Quanto si andava al cinema, allora. In gruppo, con la ragazza, con l’amico/a del cuore. Da soli un po’ meno, perché il film era un rito da condividere e commentare sul posto, appena usciti dalla sala dopo lo spettacolo di mezzanotte, tirando tardi in macchine fumose almeno come il cinema appena lasciato. La scelta del film non era tanto ponderata, eravamo praticamente onnivori. Ogni tanto però si spargevano le voci. Una di queste girava, girava per i telefoni e i banchi delle classi liceali fino a diventare un imperativo categorico: “L’hai visto L’uccello dalle piume di cristallo?” Sì, certo, ancora no, ci vado subito prima che tu mi dica l’assassino, infame maledetto.

Poi i mormorii si fecero più dettagliati. Attenti alla scena della vetrata, diceva uno, sornione, che l’aveva già visto. Attenti ai versi che provengono dallo zoo, diceva un altro. Niente, a scanso rischi, meglio andare subito al cinema a vedere di persona.

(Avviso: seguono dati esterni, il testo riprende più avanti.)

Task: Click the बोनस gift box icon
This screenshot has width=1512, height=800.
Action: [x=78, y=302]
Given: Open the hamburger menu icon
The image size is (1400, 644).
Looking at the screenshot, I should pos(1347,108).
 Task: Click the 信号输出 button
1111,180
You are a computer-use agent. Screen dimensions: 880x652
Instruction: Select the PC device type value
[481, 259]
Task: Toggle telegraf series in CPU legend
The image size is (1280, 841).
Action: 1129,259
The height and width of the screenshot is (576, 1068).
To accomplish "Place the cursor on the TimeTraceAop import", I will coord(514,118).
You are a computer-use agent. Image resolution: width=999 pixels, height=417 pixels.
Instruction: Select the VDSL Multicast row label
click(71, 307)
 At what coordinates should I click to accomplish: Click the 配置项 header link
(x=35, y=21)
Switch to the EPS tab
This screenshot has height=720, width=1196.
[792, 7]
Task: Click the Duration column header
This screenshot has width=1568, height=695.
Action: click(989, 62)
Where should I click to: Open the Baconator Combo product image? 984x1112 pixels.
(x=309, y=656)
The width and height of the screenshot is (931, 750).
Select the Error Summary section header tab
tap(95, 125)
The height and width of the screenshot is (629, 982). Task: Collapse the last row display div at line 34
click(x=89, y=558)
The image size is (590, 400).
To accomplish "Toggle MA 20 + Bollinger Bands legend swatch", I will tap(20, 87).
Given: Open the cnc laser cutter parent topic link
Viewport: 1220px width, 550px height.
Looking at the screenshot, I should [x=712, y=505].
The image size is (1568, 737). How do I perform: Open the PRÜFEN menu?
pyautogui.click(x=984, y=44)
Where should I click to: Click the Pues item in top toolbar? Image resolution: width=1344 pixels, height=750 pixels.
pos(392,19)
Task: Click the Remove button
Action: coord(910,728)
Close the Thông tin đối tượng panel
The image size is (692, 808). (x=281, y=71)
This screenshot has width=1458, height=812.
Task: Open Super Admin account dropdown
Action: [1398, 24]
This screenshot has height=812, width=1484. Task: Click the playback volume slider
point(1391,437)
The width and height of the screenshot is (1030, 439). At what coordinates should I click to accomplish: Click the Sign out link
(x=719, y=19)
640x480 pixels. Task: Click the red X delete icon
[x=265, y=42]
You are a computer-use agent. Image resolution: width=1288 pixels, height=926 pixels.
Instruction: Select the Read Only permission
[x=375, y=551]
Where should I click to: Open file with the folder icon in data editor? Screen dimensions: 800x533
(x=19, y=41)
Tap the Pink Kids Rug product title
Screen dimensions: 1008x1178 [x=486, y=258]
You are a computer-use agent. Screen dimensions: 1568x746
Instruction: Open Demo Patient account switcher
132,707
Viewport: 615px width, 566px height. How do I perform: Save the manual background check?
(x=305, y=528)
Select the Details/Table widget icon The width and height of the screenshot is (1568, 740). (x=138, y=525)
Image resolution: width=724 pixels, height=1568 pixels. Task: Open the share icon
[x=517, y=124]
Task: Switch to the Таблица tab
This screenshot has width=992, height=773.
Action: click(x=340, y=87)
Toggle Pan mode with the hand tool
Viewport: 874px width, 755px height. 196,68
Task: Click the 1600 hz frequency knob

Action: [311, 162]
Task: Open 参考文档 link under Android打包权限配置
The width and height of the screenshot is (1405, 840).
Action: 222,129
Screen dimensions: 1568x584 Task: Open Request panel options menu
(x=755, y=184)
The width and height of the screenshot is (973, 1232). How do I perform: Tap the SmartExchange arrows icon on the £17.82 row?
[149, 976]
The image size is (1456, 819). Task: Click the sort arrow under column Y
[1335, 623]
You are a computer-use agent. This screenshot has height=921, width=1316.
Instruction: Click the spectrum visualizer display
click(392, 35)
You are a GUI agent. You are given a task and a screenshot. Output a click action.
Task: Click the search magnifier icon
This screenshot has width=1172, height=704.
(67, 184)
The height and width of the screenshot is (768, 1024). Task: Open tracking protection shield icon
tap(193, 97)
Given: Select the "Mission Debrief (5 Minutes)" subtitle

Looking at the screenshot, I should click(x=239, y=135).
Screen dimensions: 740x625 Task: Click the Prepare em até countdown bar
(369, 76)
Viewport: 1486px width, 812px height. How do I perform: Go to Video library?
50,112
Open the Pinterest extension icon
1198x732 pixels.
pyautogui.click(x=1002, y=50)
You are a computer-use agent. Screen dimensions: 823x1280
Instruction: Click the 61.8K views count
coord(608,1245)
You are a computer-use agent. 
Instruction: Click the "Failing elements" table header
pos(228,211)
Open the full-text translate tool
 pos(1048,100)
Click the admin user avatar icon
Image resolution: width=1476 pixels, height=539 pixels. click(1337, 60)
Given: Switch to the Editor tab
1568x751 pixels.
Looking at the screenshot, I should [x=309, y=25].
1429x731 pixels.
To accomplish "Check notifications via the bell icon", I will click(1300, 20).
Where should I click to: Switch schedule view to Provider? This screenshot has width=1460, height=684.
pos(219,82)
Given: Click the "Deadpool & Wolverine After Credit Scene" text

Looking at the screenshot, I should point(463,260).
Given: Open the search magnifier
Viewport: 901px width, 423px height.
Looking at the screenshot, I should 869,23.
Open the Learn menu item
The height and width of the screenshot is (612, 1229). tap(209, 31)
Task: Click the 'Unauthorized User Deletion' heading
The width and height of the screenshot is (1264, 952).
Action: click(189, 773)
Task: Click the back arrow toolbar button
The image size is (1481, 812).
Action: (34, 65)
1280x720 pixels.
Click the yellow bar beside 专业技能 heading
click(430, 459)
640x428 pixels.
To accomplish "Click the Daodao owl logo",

Dario Argento era un ragazzino di trent’anni alla sua opera prima, e Tony Musante un attore italo-americano giovane ma già esperto, poco incline ad accettare le improvvisazioni del regista, estroso e ingenuo ma geniale come un italiano geniale.

Come sempre, è dal caso e dai contrasti che nascono i capolavori. E il giallo formidabile che saltò fuori in sei tempestose settimane di lavoro lo è senza alcun dubbio.